Davon könnte, zumindest was das Verkaufen angeht, auch die Bundesliga profitieren. Eintracht Frankfurt etwa wird für Ante Rebic, der erst die Hessen zum Pokalsieg geschossen hatte und dann mit Kroatien ins WMEndspiel einzog, um die 50 Millionen Euro verlangen können. Ein Wahnsinn für den Traditionsclub, der lange nur Bundesliga-Mittelmaß war. Startrainer Jose Mourinho von Manchester United soll für Rebic und Ivan Perisic (Inter Mailand) rund 104 Millionen Euro Ausgaben eingeplant haben.
Die Chancen von Borussia Dortmund, Kroatiens Final-Torschützen Mario Mandzukic von Juventus Turin nach Deutschland zurückholen zu können, stehen laut der „Fußball Bild“hingegen schlecht. Zwar droht dem Vize-Weltmeister bei Juve wegen Ronaldo momentan die Bank, Sturmkollege Gonzalo Higuain ist aber bei Chelsea im Gespräch, wo – wegen Hazard – bald Platz im Angriff sein könnte und soll 60 Millionen Euro kosten. Dann wäre der 32-jährige Kroate in Turin wieder zufrieden.
Die Bundesliga im Zeitvorteil
Deutlich im Wert gestiegen ist auch Stuttgarts Benjamin Pavard, der 2019 aber eine Ausstiegsklausel für etwa 35 Millionen besitzt. „Wir verzichten gerne auf sehr viel Geld, wenn er dafür noch ein weiteres Jahr bei uns spielt“, kommentierte VfB-Sportvorstand Michael Reschke unlängst, will aber zuvor das Gespräch mit dem Jungstar suchen. Dem Vernehmen nach könnten die Schwaben ab einer Summe von 50 Millionen Euro für ihr Tafelsilber schwach werden.

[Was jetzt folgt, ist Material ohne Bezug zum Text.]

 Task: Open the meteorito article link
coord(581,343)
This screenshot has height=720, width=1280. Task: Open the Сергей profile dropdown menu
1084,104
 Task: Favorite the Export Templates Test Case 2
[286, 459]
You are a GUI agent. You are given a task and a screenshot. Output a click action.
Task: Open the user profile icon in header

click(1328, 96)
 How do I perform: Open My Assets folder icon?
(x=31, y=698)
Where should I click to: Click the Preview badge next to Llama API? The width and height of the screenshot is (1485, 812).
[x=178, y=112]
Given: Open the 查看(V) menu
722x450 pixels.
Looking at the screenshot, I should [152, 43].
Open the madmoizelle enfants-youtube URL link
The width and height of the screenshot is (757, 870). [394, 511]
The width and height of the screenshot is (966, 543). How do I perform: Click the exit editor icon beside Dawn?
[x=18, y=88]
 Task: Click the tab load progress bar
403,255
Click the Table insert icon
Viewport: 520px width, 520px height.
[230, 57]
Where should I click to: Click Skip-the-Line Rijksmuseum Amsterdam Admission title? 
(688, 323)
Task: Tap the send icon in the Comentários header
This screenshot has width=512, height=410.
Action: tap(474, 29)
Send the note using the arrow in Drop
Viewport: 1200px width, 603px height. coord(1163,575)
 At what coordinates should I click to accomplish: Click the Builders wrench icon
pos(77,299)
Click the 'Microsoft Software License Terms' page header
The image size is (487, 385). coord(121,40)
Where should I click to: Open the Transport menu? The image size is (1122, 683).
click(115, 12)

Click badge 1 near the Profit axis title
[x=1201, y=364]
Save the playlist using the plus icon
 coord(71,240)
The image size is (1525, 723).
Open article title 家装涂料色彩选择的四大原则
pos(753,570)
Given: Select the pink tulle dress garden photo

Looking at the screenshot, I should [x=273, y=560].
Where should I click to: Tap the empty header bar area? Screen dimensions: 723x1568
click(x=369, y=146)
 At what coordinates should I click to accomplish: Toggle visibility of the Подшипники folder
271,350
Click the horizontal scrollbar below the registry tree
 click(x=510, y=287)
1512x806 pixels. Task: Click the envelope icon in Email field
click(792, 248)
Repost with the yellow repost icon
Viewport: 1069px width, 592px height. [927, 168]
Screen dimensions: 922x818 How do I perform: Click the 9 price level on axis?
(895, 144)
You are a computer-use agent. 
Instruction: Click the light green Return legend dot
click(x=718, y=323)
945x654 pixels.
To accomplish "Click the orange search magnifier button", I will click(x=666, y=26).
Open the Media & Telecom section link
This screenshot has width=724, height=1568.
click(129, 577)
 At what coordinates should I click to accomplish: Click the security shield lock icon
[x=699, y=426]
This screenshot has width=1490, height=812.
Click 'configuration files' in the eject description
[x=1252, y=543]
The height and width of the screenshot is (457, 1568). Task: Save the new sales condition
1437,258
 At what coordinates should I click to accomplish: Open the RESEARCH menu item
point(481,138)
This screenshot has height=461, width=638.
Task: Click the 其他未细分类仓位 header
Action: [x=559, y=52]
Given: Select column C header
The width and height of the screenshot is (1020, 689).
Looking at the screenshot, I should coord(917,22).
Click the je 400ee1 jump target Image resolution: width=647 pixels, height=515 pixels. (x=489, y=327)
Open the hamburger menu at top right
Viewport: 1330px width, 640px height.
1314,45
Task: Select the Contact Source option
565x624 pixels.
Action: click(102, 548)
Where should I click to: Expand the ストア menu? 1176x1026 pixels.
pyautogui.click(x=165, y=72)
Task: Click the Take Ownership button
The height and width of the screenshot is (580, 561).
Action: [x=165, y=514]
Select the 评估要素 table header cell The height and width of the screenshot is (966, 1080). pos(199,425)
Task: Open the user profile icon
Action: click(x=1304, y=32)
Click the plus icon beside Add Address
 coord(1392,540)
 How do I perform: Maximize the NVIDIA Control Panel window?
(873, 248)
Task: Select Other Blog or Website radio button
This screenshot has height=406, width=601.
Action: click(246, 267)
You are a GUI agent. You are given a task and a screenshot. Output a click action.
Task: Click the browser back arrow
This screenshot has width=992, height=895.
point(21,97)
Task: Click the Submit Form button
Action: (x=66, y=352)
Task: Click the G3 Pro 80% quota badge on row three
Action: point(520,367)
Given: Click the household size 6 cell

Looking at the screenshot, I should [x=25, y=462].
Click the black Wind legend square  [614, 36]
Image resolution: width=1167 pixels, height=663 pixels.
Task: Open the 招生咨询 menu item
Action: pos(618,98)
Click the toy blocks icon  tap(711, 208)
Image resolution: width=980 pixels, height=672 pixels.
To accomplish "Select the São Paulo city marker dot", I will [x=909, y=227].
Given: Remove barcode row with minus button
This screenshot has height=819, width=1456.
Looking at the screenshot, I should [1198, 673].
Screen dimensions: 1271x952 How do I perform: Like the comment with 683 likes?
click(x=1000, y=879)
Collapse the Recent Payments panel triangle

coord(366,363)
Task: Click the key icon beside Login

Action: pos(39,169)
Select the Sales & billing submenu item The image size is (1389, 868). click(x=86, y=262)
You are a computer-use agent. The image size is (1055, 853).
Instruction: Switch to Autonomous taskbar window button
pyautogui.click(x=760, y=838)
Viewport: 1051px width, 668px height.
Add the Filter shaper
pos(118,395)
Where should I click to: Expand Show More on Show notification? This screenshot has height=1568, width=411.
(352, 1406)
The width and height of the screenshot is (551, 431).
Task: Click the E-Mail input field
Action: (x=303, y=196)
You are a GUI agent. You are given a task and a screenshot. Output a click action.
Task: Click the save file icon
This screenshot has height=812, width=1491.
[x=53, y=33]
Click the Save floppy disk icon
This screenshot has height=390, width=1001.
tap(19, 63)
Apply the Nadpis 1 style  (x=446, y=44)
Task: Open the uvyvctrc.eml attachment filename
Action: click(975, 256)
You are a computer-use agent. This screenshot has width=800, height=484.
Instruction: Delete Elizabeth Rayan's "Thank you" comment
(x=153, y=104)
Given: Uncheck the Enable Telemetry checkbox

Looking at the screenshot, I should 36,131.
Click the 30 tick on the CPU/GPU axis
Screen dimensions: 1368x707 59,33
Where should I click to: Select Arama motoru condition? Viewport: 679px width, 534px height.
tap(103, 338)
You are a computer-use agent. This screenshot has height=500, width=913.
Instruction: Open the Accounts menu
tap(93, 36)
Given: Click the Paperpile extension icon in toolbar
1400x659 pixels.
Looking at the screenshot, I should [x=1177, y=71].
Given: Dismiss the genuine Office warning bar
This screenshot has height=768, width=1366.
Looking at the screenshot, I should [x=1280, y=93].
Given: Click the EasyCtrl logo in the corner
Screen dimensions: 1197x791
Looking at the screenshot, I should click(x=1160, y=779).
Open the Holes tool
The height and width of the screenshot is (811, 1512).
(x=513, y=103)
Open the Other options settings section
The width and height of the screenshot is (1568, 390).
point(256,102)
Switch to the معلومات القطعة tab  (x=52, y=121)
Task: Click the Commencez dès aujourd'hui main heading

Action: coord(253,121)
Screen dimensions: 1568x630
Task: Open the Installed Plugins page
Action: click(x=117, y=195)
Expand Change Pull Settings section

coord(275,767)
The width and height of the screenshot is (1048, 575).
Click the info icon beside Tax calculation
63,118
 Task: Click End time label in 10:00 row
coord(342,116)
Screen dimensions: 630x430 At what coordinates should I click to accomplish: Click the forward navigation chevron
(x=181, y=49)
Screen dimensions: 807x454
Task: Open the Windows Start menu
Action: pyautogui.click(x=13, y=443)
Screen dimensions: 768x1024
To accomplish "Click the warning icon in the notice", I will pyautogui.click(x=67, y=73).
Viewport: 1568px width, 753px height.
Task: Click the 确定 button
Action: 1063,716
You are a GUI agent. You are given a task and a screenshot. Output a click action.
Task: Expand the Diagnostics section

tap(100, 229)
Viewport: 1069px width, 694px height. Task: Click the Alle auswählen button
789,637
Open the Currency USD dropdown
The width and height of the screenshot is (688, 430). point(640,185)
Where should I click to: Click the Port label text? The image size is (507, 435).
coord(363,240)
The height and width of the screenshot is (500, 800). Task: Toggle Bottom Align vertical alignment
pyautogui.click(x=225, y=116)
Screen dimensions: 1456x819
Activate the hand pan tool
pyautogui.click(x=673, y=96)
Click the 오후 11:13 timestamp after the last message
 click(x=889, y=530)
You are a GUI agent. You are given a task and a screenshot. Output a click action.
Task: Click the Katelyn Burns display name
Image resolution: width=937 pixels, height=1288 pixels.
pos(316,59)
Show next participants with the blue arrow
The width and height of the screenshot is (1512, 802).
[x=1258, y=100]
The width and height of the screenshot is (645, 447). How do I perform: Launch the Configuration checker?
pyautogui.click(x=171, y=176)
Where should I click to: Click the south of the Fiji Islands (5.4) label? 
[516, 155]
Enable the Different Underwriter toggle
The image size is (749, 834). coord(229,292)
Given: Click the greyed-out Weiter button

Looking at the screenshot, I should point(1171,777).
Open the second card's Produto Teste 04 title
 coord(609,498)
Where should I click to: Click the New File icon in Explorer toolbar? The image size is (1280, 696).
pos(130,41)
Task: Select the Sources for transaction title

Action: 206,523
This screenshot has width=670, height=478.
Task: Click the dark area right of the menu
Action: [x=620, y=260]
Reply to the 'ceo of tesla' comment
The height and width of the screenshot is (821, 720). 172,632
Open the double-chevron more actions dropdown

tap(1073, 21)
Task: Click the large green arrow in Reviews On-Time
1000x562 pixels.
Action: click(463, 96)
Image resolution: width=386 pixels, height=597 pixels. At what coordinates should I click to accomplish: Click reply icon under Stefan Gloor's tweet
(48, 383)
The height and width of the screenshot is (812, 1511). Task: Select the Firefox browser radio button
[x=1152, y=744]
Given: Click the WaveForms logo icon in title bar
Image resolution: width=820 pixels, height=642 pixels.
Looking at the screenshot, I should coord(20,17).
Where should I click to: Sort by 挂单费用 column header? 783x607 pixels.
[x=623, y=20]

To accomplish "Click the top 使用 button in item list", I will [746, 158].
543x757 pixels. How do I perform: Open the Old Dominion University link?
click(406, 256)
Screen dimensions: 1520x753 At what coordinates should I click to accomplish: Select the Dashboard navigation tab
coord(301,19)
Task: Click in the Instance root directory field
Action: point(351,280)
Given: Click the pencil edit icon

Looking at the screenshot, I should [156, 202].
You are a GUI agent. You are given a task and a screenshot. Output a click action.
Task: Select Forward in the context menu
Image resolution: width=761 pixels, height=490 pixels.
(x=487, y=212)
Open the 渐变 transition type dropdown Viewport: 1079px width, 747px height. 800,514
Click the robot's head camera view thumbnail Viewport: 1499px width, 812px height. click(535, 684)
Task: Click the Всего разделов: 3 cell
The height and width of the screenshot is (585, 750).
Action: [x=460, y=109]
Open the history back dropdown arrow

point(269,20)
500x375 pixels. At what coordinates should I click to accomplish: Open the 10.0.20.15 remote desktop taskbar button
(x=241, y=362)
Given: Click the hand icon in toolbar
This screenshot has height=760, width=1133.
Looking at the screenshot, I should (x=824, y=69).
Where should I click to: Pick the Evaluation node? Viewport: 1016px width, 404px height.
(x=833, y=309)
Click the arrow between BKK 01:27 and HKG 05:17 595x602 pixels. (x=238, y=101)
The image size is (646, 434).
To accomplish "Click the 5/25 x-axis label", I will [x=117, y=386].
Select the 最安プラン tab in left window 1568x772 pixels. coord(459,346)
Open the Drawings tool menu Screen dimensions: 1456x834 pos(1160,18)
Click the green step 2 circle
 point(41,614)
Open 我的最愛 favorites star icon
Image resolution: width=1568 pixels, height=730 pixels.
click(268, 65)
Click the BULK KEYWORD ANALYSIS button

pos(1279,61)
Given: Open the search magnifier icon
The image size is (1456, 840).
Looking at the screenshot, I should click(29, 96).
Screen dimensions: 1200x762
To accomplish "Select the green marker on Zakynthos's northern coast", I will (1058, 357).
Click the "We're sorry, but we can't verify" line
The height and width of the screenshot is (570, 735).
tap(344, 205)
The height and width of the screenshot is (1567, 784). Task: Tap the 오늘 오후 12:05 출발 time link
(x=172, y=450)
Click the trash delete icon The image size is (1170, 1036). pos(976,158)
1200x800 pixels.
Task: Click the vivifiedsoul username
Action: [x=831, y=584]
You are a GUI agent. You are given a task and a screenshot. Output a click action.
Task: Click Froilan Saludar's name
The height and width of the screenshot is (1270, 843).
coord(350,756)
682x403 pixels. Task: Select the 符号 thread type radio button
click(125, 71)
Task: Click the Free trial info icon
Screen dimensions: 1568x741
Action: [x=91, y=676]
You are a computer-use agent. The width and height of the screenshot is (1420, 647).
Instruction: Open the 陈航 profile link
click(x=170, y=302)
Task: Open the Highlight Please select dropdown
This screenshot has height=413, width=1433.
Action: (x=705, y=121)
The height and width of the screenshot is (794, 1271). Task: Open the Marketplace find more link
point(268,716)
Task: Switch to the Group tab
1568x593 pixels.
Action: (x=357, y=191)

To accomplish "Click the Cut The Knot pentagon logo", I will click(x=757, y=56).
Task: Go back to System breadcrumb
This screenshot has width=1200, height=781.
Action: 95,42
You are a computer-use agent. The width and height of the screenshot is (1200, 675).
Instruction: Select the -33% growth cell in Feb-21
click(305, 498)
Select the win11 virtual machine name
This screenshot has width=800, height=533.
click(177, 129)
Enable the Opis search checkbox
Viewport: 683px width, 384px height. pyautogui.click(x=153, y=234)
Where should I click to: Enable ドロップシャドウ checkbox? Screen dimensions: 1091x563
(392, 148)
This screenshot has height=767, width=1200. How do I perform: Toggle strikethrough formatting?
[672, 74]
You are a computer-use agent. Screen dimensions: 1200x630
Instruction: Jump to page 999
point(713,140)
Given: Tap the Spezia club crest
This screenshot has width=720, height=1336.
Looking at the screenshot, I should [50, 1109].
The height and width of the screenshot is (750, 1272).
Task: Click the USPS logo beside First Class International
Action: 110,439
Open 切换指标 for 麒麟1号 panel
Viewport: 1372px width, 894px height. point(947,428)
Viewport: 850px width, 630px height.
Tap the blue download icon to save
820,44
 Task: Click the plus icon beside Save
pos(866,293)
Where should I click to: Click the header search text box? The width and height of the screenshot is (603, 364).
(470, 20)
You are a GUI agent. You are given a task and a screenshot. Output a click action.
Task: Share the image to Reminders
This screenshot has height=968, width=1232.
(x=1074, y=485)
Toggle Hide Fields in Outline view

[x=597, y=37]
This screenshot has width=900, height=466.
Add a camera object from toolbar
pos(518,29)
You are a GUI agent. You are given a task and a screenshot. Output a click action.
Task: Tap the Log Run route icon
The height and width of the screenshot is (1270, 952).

Eine ganz neue Dynamik (und Dramatik) kommt auf die Clubs durch die Entscheidung der englischen Premier League zu, den Laden früher dicht zu machen. Auf der Insel schließt das Transferfenster erstmals am 9. August – und damit deutlich früher als in den anderen Top-Ligen, die bis zum 31. ihr Geld verpulvern dürfen. Die wichtigsten Entscheidungen werden deshalb nicht lange auf sich warten lassen. Eine weitere prominente deutet sich bereits an. Angeblich soll Reals bisheriger Trainer Zinedine Zidane als Sportdirekot bei seinem Ex-Club Juventus gehandelt werden, wo er wieder mit Ronaldo vereint wäre.